------ DOCUMENT TEXT ------

Universalis

Back

Definitions

  1. Strings (\(s\), \(t\), \(u\)): A lowercase English \(s\), \(t\), or \(u\) denotes a string.

  2. Characters (\(\mathfrak{a}\), \(\mathfrak{b}\), \(\mathfrak{c}\), etc. ): Lowercase Fraktur letters represent characters. Subscripts will occassionally be used in conjunction with Fraktur letters to denote characters at specific positions within strings, (\(\mathfrak{a}_1\), \(\mathfrak{a}_2\), … ).

  3. Empty Character (\(\varepsilon\)): The lowercase Greek letter epsilon, \(\varepsilon\), represents the empty Character.

  4. Delimiter (\(\sigma\)): The lowercase Greek letter sigma, \(\sigma\), represents the delimiter character, e.g. spaces.

  5. Words (\(a\), \(b\), \(c\), etc.): Lowercase English letters represent words. Subscripts will occassionally be used to denote words at specific positions within sentences, (\(a_1\), \(a_2\), … )

  6. Sentences (\(\zeta\)): The lowercase Greek letter zeta, \(\zeta\), represents sentences. Subscripts will occasionally be used to enumerate sentences in a language (\(\zeta_1\), \(\zeta_2\), …)

  7. Alphabets (\(\Sigma\)): The uppercase Greek letter sigma, \(\Sigma\), represents alphabets.

  8. Language (\(L\)): The uppercase English letter \(L\) represents a language.

  9. Corpus (\(C_L\)): The uppercase English letter \(C_L\) with a subscript \(L\) represents a corpus of sentences within a given language.

------ PROVIDED DATA ------

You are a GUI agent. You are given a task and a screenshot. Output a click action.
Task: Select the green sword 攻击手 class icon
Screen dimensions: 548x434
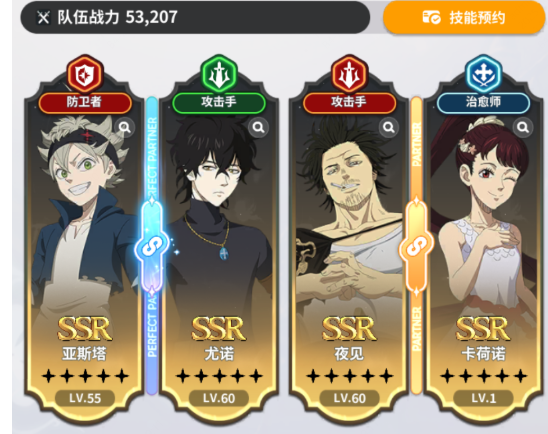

------

EXERCISE INSTRUCTIONS »
Please name each Greek letter that the Universalis definitions assign a meaning to, and give what it represents.

COMPLETE OUTPUT »
- ε (lowercase epsilon): the empty character
- σ (lowercase sigma): the delimiter character, e.g. spaces
- ζ (lowercase zeta): sentences
- Σ (uppercase sigma): alphabets